O que o diretor explora é a influência que essa crença cega pode produzir na própria vida e na dos outros, com o cuidado de não maximizar sua importância. Há outras crenças que movem a narrativa, como a do ex-marido, já idoso, que acredita poder bancar um novo casamento com uma garota de programa com seu dinheiro, Viagra e alguns músculos. Ou a do livreiro que, em sessões espíritas, espera obter a aprovação da mulher morta para um novo relacionamento. Ou, ainda, a crença do escritor de poder se realizar profissionalmente com o talento de outro.

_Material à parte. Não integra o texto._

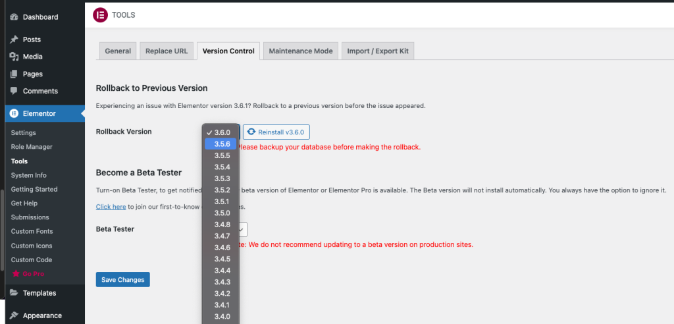Click the Save Changes button
This screenshot has width=674, height=324.
(x=122, y=280)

De amores imaginados, não correspondidos, ultrapassados pelo tempo ou já irremediavelmente desgastados também se compõe a trama. E de desejos que também podem iludir. Afinal, a ilusão é, muitas vezes, o motor de nossas ações. Sem ela, poderíamos nos entregar à depressão. No que tudo isso vai dar, não sabemos. Mas vamos tocar o barco assim mesmo. O que será, será!

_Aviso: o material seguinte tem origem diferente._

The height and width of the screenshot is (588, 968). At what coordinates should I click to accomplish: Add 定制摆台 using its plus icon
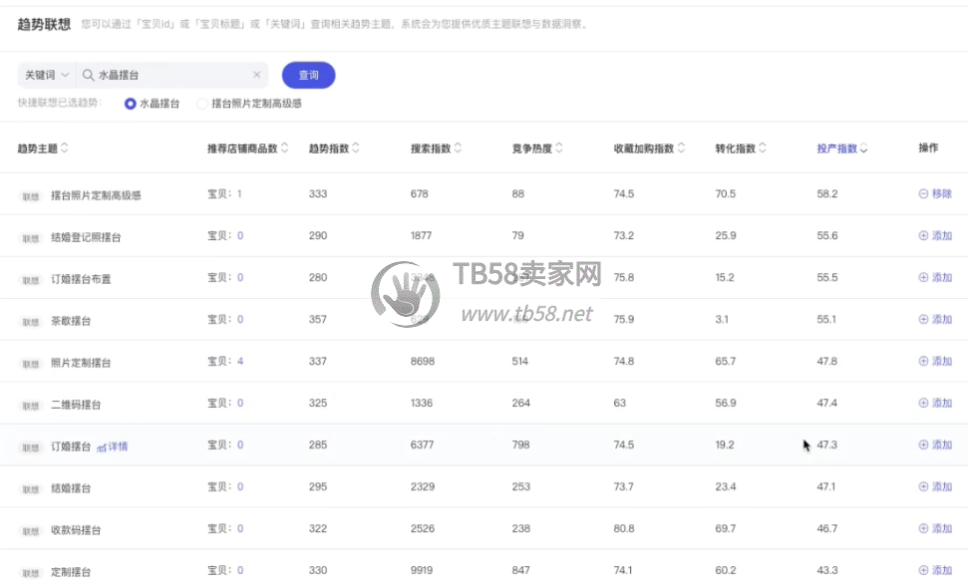point(923,571)
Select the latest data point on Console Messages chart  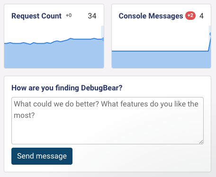[x=210, y=34]
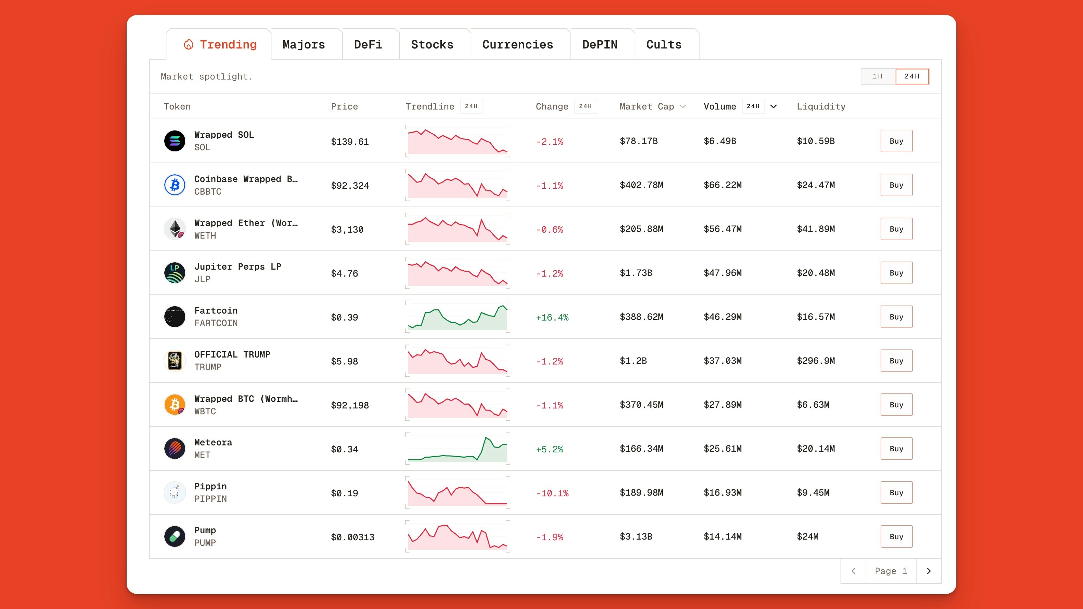Image resolution: width=1083 pixels, height=609 pixels.
Task: Click the OFFICIAL TRUMP token icon
Action: (x=174, y=361)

“Você vai conhecer o homem dos seus sonhos” não tem Woody Allen como ator. Tem Anthony Hopkins e Antonio Banderas, Naomi Watts e outros em papéis sem glamour hollywoodiano ou espetacularização. Todos vivendo pessoas comuns e dramas reconhecíveis, com quem podemos cruzar em qualquer lugar e a qualquer momento. O cinema de Woody Allen sempre se alimentou de humanidade, não de mero espetáculo. Por isso mesmo, andou tendo dificuldade nos últimos anos para conseguir financiamento para os seus pequenos grandes filmes, sobretudo nos Estados Unidos. Ainda bem que ele acaba conseguindo dar continuidade aos seus trabalhos no cinema que, com inspiração maior ou menor, são sempre bons.